Bandung — Seputar Jagat News. Gubernur Jawa Barat Dedi Mulyadi menegaskan bahwa PT Aqua menggunakan sumber air dari mata air pegunungan, bukan air tanah hasil pengeboran seperti yang ramai dibicarakan di media sosial. Penegasan itu disampaikan saat kunjungan keduanya ke pabrik Aqua di Subang, Jawa Barat.
Dalam video yang beredar, Dedi tampak berbincang langsung dengan sejumlah karyawan Aqua yang mempertanyakan isu yang berkembang di masyarakat. Isu tersebut menuding bahwa air baku yang digunakan Aqua berasal dari air tanah melalui pengeboran, layaknya kebutuhan rumah tangga biasa.
Menanggapi hal itu, Dedi menyatakan bahwa kesimpulan tersebut keliru dan hanya berkembang di kalangan netizen setelah menonton potongan konten kunjungan sebelumnya. Ia menegaskan tidak pernah berniat menjelekkan pihak Aqua.
“Memang saya datang ke sini ada niat nggak, untuk jelek-jelekin Aqua? Nggak ada. Yang protes kan netizen,” ucapnya.
Para karyawan pun kembali memastikan hal tersebut dengan bertanya, “Jadi, mata air clear ya?”
Dedi kemudian menjawab tegas, “Iya, mata air clear (dari pegunungan).”
Dalam video lain yang diunggah melalui akun Instagram pribadinya, Dedi menjelaskan bahwa kunjungan ke berbagai perusahaan dilakukan untuk memastikan perekonomian masyarakat di sekitar pabrik berkembang, infrastruktur membaik, dan anak-anak di wilayah tersebut dapat bersekolah dengan layak.
Terkait perdebatan istilah “air pegunungan”, pakar hidrogeologi dari Institut Teknologi Bandung (ITB), Profesor Lambok M. Hutasoit, memberikan penjelasan ilmiah. Ia menyebut bahwa yang dimaksud dengan air pegunungan bukanlah air yang langsung muncul di permukaan gunung, melainkan air yang berasal dari sistem akuifer alami di wilayah pegunungan.
Menurut Lambok, air tersebut terbentuk dari proses hujan yang meresap ke dalam tanah, lalu mengalir dan tersimpan di lapisan bawah tanah sebelum diambil untuk kebutuhan industri air minum dalam kemasan (AMDK).
“Sumber air pegunungan itu berada dalam sistem akuifer hasil proses alami di pegunungan, bukan langsung dari mata air permukaan,” jelasnya.
Ia menambahkan, industri besar memilih sumber air dari pegunungan karena alasan keamanan dan kualitas.

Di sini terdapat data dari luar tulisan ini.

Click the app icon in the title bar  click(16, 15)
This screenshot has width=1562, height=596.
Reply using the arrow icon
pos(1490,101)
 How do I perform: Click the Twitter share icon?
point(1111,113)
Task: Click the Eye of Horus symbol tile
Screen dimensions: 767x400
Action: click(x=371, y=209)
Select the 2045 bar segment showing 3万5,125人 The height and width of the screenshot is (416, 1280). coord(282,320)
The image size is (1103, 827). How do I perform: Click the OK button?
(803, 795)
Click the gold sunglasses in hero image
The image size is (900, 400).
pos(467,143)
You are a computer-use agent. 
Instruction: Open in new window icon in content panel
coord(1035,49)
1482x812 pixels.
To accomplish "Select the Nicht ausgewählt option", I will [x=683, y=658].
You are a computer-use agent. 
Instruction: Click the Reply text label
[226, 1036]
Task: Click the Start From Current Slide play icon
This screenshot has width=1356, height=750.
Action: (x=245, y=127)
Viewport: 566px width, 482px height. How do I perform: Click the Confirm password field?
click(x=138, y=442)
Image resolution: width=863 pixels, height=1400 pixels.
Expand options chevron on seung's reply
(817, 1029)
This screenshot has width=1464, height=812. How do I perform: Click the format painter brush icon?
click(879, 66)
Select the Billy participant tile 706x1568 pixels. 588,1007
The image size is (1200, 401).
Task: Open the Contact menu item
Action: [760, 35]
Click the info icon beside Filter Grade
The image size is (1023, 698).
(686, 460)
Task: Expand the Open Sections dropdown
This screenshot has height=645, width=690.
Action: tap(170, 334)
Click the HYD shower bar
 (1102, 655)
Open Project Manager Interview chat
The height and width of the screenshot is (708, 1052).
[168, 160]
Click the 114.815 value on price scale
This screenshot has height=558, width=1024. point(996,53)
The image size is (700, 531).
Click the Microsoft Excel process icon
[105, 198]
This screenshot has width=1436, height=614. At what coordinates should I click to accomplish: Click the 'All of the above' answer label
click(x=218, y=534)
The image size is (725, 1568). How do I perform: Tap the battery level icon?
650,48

Tidak semua air tanah aman dikonsumsi, sebab beberapa mengandung zat berbahaya seperti Kromium VI yang bersifat racun.
“Jadi tidak sembarangan menggunakan air tanah untuk air minum. Harus dianalisis kimianya terlebih dahulu,” ujarnya.
Selain kandungan kimia, Lambok menjelaskan bahwa kualitas air juga ditentukan oleh jenis batuan yang dilalui. Lapisan batu pasir, kapur, dan gamping umumnya menjadi sumber air yang baik, sedangkan batu lumpur mudah tercemar.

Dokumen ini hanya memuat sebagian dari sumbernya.